■ **Direction**
From the line with "Task: Expand the 大纲 outline section" through the end of the listing, write those lines out again, switching "icon" to "symbol" and leaving everything else unchanged.

■ **Material provided**
---*---

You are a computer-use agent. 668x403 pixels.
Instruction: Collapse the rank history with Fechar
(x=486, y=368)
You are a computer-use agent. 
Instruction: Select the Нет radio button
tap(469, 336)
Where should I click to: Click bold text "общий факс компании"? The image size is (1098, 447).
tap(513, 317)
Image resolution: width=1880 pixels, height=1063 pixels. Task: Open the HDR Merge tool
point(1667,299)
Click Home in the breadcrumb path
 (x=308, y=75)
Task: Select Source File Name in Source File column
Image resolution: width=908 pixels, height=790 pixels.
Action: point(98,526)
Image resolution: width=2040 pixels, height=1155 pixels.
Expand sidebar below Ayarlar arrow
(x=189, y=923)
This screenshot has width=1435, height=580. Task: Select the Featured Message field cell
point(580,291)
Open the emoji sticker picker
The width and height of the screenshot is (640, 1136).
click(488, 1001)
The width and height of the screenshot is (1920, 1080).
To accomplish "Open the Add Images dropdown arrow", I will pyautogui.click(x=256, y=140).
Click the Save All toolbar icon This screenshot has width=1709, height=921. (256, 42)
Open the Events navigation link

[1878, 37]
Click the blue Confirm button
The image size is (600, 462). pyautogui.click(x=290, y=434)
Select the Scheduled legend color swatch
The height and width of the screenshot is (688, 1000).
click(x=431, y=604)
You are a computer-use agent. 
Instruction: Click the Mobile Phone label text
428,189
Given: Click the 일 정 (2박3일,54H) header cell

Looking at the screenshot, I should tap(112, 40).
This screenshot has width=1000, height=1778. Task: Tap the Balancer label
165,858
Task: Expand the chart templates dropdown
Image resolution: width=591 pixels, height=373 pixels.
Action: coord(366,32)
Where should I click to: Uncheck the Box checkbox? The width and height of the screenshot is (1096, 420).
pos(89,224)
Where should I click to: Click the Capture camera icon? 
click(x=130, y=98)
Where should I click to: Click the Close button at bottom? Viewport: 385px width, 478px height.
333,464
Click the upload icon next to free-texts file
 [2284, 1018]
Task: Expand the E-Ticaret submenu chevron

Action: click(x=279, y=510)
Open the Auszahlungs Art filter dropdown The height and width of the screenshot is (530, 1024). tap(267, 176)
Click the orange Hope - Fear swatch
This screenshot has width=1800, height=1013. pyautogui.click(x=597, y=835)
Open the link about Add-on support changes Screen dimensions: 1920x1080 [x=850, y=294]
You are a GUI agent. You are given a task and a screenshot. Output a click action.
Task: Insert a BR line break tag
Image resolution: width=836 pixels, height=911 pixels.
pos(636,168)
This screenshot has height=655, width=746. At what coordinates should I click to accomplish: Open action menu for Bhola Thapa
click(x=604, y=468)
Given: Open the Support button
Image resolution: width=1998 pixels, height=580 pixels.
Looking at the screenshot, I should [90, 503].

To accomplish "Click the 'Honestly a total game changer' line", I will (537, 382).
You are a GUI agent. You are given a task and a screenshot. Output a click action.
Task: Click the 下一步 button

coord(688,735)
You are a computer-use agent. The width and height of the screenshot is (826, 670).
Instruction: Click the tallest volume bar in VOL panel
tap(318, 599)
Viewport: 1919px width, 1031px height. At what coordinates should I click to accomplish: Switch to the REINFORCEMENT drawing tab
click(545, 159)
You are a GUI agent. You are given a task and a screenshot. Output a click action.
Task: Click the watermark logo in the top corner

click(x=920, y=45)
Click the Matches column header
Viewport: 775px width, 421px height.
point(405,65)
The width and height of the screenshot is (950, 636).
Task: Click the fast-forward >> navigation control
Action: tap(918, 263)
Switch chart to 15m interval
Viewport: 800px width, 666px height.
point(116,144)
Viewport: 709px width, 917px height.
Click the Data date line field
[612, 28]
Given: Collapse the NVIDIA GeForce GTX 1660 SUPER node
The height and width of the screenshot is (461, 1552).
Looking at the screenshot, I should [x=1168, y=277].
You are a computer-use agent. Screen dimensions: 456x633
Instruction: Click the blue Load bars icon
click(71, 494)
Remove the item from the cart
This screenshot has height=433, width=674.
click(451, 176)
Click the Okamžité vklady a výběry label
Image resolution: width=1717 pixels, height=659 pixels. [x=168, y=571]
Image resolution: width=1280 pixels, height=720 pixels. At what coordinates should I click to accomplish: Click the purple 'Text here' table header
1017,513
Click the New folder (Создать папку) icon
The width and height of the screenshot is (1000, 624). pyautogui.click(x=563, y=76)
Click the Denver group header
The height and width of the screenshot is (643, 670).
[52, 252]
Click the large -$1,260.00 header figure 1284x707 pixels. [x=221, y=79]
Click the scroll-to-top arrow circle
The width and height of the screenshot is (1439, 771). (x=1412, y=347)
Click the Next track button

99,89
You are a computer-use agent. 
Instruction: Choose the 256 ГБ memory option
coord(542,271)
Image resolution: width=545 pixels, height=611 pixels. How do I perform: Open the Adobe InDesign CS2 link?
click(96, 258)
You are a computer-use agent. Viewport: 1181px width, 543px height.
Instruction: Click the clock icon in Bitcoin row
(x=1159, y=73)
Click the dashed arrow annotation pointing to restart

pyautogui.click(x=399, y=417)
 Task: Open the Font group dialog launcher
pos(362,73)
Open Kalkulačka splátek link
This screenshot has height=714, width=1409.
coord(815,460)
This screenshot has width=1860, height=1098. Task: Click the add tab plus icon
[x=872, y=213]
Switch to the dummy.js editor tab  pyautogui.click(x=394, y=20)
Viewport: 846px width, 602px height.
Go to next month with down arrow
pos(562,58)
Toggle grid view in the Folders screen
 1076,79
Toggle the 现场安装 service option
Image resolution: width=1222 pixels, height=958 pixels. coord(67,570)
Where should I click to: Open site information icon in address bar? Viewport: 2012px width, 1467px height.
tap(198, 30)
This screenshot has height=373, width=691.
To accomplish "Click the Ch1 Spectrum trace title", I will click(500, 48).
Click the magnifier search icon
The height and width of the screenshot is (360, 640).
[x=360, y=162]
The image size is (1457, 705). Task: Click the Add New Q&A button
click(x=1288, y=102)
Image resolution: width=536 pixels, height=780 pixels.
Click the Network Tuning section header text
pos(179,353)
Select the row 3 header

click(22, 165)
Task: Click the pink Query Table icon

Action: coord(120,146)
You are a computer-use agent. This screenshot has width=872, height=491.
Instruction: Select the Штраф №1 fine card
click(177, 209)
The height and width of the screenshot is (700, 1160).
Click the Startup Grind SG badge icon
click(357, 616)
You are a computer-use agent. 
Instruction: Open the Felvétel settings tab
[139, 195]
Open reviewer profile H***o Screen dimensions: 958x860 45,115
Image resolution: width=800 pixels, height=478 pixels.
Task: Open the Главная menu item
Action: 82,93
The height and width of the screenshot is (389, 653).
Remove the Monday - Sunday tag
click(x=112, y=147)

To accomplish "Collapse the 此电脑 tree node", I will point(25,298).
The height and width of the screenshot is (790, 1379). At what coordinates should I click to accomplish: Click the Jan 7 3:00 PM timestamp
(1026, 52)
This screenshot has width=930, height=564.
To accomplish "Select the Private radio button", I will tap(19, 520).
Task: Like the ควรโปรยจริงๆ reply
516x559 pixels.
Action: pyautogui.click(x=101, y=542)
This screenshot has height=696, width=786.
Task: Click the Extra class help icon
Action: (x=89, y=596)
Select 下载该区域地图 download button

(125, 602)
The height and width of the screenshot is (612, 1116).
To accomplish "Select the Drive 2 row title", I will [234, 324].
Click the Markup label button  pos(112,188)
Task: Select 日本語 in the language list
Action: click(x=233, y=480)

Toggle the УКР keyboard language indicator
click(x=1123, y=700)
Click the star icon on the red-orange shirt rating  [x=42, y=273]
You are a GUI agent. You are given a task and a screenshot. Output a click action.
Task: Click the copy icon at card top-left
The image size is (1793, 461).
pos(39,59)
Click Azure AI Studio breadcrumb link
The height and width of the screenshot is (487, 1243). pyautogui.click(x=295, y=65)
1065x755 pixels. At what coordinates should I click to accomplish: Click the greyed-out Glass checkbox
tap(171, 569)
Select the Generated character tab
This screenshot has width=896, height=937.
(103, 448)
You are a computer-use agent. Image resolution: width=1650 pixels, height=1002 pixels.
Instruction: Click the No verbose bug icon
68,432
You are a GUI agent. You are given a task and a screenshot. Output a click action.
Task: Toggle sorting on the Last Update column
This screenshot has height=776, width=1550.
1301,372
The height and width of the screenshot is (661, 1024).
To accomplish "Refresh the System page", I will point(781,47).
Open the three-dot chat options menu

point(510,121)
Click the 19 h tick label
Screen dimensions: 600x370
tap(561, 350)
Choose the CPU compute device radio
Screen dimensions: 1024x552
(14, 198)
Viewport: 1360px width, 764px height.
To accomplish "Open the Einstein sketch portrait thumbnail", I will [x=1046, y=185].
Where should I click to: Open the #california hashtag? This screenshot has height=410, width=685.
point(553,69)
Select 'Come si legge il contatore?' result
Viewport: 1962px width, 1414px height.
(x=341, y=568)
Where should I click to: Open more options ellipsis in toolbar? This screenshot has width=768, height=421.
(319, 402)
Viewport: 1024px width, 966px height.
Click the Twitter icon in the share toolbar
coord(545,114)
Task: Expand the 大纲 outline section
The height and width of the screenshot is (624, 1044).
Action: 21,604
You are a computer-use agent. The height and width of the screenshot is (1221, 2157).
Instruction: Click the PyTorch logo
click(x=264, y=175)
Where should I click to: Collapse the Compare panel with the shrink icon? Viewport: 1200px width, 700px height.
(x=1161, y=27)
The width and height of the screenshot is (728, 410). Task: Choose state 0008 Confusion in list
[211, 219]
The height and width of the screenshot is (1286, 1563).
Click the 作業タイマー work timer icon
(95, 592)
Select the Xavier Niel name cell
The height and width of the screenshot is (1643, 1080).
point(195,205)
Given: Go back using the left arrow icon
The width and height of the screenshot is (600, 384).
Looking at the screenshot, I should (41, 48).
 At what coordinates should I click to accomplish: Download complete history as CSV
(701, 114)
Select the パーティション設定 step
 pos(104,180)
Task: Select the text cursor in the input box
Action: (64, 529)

---*---

■ **Answer in full**
Task: Expand the 大纲 outline section
The height and width of the screenshot is (624, 1044).
Action: 21,604
You are a computer-use agent. The height and width of the screenshot is (1221, 2157).
Instruction: Click the PyTorch logo
click(x=264, y=175)
Where should I click to: Collapse the Compare panel with the shrink symbol? Viewport: 1200px width, 700px height.
(x=1161, y=27)
The width and height of the screenshot is (728, 410). Task: Choose state 0008 Confusion in list
[211, 219]
The height and width of the screenshot is (1286, 1563).
Click the 作業タイマー work timer symbol
(95, 592)
Select the Xavier Niel name cell
The height and width of the screenshot is (1643, 1080).
point(195,205)
Given: Go back using the left arrow symbol
The width and height of the screenshot is (600, 384).
Looking at the screenshot, I should (41, 48).
 At what coordinates should I click to accomplish: Download complete history as CSV
(701, 114)
Select the パーティション設定 step
 pos(104,180)
Task: Select the text cursor in the input box
Action: (64, 529)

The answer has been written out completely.